CureDuchenne is very proud that Dr. Kevin Flanigan, at Nationwide Children’s Hospital, has treated two patients with gene therapy that carry the Duplication 2 mutation.

CureDuchenne funded Dr. Flanigan’s very early work on this research in 2010, by first funding the mouse model and continuing funding through the pre-clinical phase of development.

Over the last decade, CureDuchenne has contributed over $1 million to this Duplication 2 research to establish proof of concept for this very innovative research.  We are always pleased that our early funding attracts the attention of subsequent funders.  Duplication 2 is a very rare Duchenne mutation, this project is validation of our model to create meaningful treatments for everyone affected by Duchenne.

Two boys recently received the first one-time dose of a gene therapy vector designed to induce exon skipping as a treatment for Duchenne muscular dystrophy (DMD). This was under a clinical study conducted at Nationwide Children’s Hospital directed by Megan Waldrop, MD, principal investigator in the Center for Gene Therapy.
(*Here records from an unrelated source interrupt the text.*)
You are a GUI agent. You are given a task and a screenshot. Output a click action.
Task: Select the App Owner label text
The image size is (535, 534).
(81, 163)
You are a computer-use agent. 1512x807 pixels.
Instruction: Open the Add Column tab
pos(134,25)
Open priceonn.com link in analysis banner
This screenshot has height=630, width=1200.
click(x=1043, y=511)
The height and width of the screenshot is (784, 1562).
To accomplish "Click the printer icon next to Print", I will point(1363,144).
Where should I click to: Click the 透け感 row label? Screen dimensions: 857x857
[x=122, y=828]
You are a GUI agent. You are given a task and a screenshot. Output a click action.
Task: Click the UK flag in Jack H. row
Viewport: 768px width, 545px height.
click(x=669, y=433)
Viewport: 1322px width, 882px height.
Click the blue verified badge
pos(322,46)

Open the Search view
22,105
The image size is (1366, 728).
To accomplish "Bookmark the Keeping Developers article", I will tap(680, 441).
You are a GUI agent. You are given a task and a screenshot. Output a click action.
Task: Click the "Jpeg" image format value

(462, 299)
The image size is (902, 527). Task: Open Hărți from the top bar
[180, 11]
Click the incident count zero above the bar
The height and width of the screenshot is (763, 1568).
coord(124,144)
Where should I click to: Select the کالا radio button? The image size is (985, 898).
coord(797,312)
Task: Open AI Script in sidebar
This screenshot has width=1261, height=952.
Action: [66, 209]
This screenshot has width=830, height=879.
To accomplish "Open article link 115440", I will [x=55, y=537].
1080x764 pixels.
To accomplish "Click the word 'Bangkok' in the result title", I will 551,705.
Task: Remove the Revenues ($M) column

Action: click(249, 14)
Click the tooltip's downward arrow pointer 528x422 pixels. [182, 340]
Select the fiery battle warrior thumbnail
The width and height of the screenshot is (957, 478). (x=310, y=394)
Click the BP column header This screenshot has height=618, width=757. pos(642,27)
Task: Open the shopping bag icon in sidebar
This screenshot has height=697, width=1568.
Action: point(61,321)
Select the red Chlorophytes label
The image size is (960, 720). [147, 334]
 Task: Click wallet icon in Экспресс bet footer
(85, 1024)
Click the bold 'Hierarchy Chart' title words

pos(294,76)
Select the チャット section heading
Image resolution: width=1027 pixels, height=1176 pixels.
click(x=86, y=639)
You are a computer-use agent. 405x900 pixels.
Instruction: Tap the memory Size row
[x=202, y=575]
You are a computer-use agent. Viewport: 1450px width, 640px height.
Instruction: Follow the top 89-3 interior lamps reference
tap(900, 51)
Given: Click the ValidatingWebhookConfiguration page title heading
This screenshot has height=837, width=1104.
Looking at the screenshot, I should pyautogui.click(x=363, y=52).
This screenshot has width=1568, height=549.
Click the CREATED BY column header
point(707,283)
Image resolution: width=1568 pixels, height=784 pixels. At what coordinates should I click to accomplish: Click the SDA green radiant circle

This novel adeno-associated virus (AAV) vector was developed in the laboratory of Kevin Flanigan, MD, director of the Center for Gene Therapy.  The vector carries several copies of a non-coding small nuclear RNA gene that has been modified to target exon 2, resulting in the exclusion of that exon during the assembly of the messenger RNA that encodes dystrophin. The goal is to treat boys with the most common duplication mutation in the gene, a duplication of exon 2.

“In our mouse model with exon 2 duplication, the virus results in very robust expression,” says Dr. Flanigan.  “Having worked on the development of this approach for years, we are gratified to see it finally used in boys with DMD.”

The study involves the systemic (intravenous) delivery of the viral vector into DMD patients with a duplication of exon 2 in the DMD gene. As a phase I/IIa study, the safety and potential effectiveness of the therapy is being evaluated.

The preclinical research that laid the foundation for this clinical trial was supported by CureDuchenne and the Beauhawks Foundation, which also supported the production of the AAV vector for the clinical trial. Audentes Therapeutics is funding the clinical study as part of an ongoing expansion to its scientific platform and pipeline to advance exon skipping gene therapy for the treatment of DMD. As announced in April 2019, Audentes Therapeutics entered into a licensing agreement, collaborating with Nationwide Children’s and its extensive gene therapy program.

“The progress of this clinical trial is encouraging, and we look forward to sharing the results of the study in the future. We are grateful for the confidence these dedicated foundations have placed in us and the funding support we’ve received from Audentes,” notes Dr. Waldrop.